Kranke Ärzte

Der „hippokratische Eid“ geht wahrscheinlich nicht auf den Arzt Hippokrates zurück, der um 460 bis 370 v. Chr. auf der griechischen Insel Kós gelebt, geheilt und gelehrt hat. Die Mediziner von heute schwören nicht mehr auf ihn. 

Das mag nicht zuletzt daran liegen, dass viele der im Original enthaltenen Verbote (etwa jenes der Abtreibung, jenes der Sterbehilfe oder dasjenige, Gallensteine zu operieren – für Operationen war der Chirurg zuständig, der Vertreter eines eigenen Berufsstandes) den Bedürfnissen der modernen Zeit nicht mehr gerecht werden.

Im Kern entsprechen die Ge- und Verbote des „hippokratischen Eides“ aber immer noch der Erwartung, die Menschen zu Recht Ärzten gegenüber haben:

Schmerzen zu lindern und die Ursachen dafür nach Möglichkeit zu beseitigen.

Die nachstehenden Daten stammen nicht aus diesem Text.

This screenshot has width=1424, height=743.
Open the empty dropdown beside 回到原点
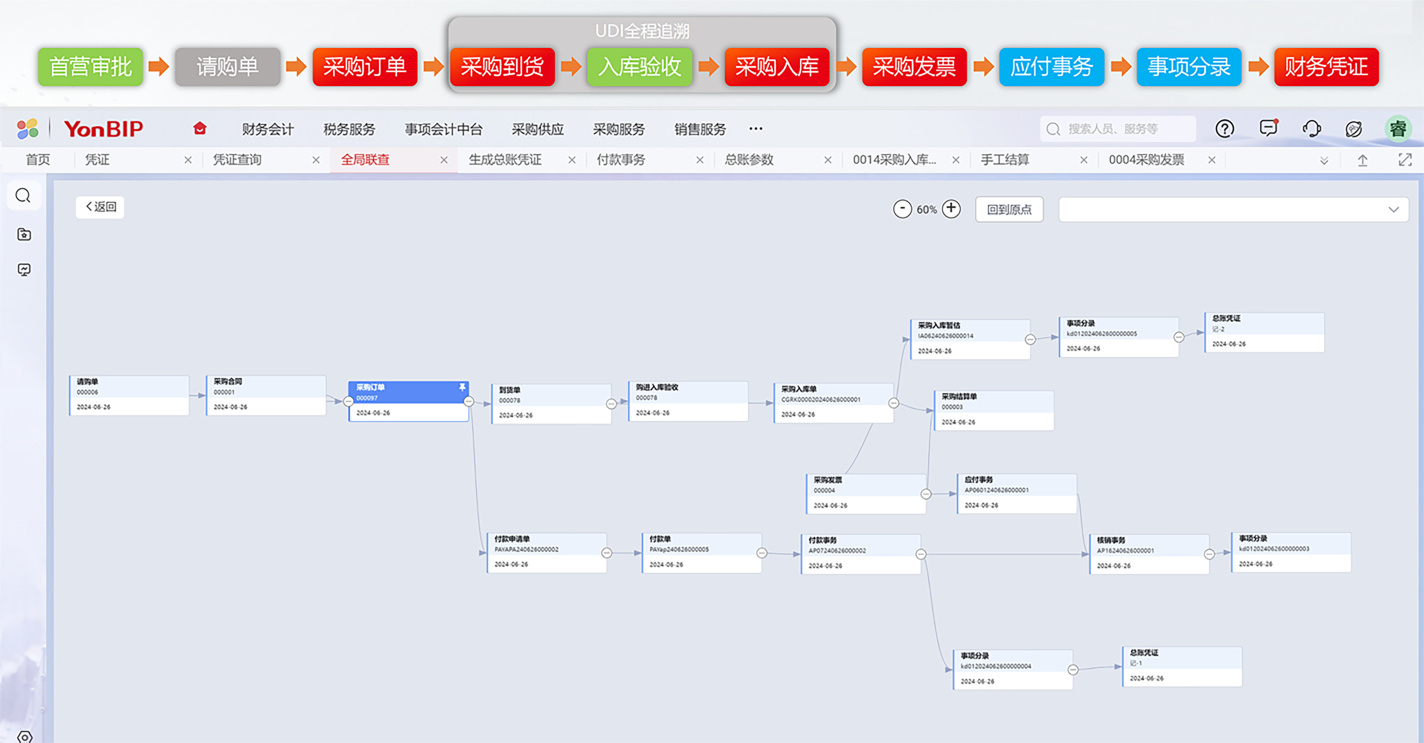[1233, 209]
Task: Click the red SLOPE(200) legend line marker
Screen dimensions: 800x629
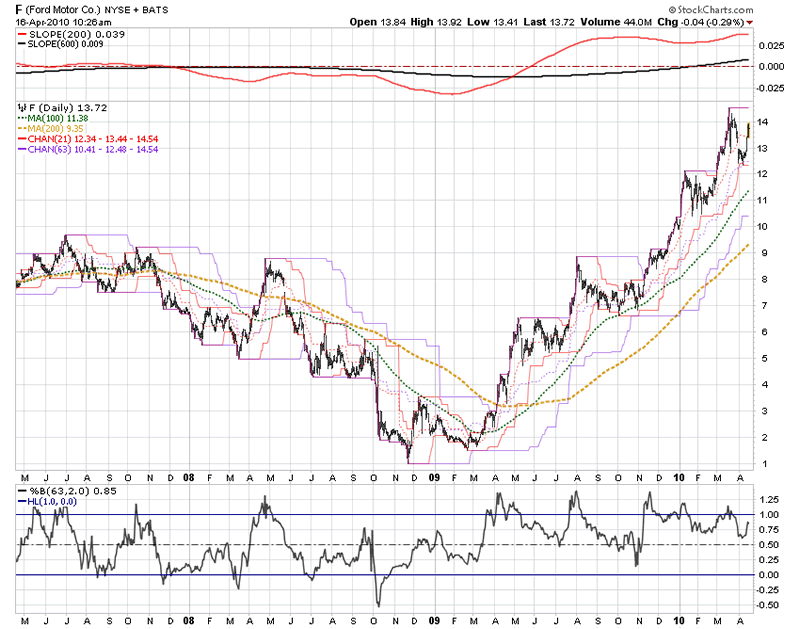Action: point(24,34)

Wenn zutrifft, was Vincent Iacopino, medizinischer Berater der NGO „Ärzte für Menschenrechte“ und der pensionierte General der US-Army, Stephen Xenakis, über das Wirken der Ärzte im US-amerikanischen Gefangenen-Lager Guantanamo heraus gefunden haben wollen, wäre dies die Todsünde wider das ärztliche Ethos schlechthin.

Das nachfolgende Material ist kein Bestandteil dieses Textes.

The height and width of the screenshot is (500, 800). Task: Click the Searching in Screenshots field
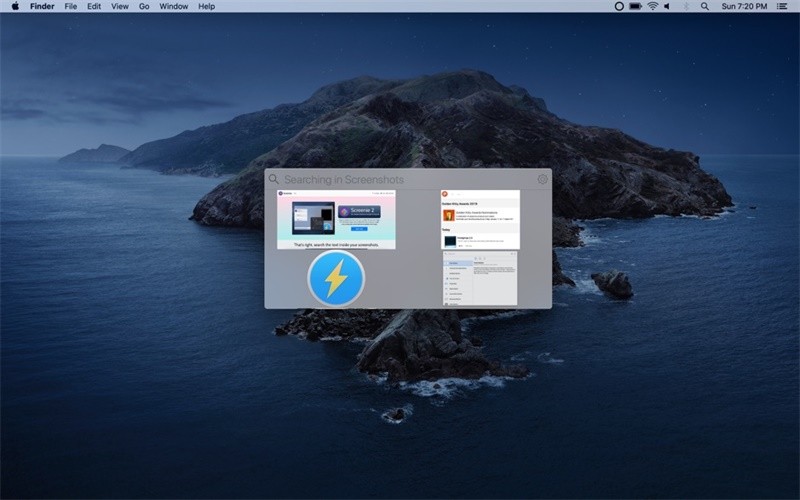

Untersucht wurden jene Mediziner, die permanent vor Ort waren und deren Aufgabe darin bestand, die körperlichen und psychischen Beschwerden der Gefangenen zu diagnostizieren und schriftlich festzuhalten.

Einige (vielleicht alle?) dieser Mediziner dürften bewusst weg gesehen bzw. falsche Angaben bei der Erklärung von Symptomen gemacht haben, die auf Folter zurück zu führen sind.

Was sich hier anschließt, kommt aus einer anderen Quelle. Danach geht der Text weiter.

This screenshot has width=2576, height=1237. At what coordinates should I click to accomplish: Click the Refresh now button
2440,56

Zwar stützt sich die Untersuchung bisher nur auf neun Gefangene, die beiden Autoren sehen aber dennoch genügend Beweise für ihre Vermutung erbracht, dass gezielt getäuscht und gelogen wurde.

Schlimmer als die Vertuschungen der Folter ist nur mehr die Tatsache, dass sich andere Mediziner – zumindest indirekt: durch die Beratung der Folterknechte – am gezielten Quälen und Verstümmeln der Inhaftierten beteiligt haben dürften.

Das System „Guantanamo“ per se ist schon ein Verbrechen wider die Menschlichkeit. Es wird von einem mit unbeschränkter Macht ausgestatteten, quasi-diktatorisch agierenden Land ausgeübt, das sich als bedeutendste Demokratie der Welt tarnt.

Dass Ärzte den „hippokratischen Eid“ brechen, ihr Ethos verraten und sich an diesem Verbrechen beteiligen, ist unerträglich.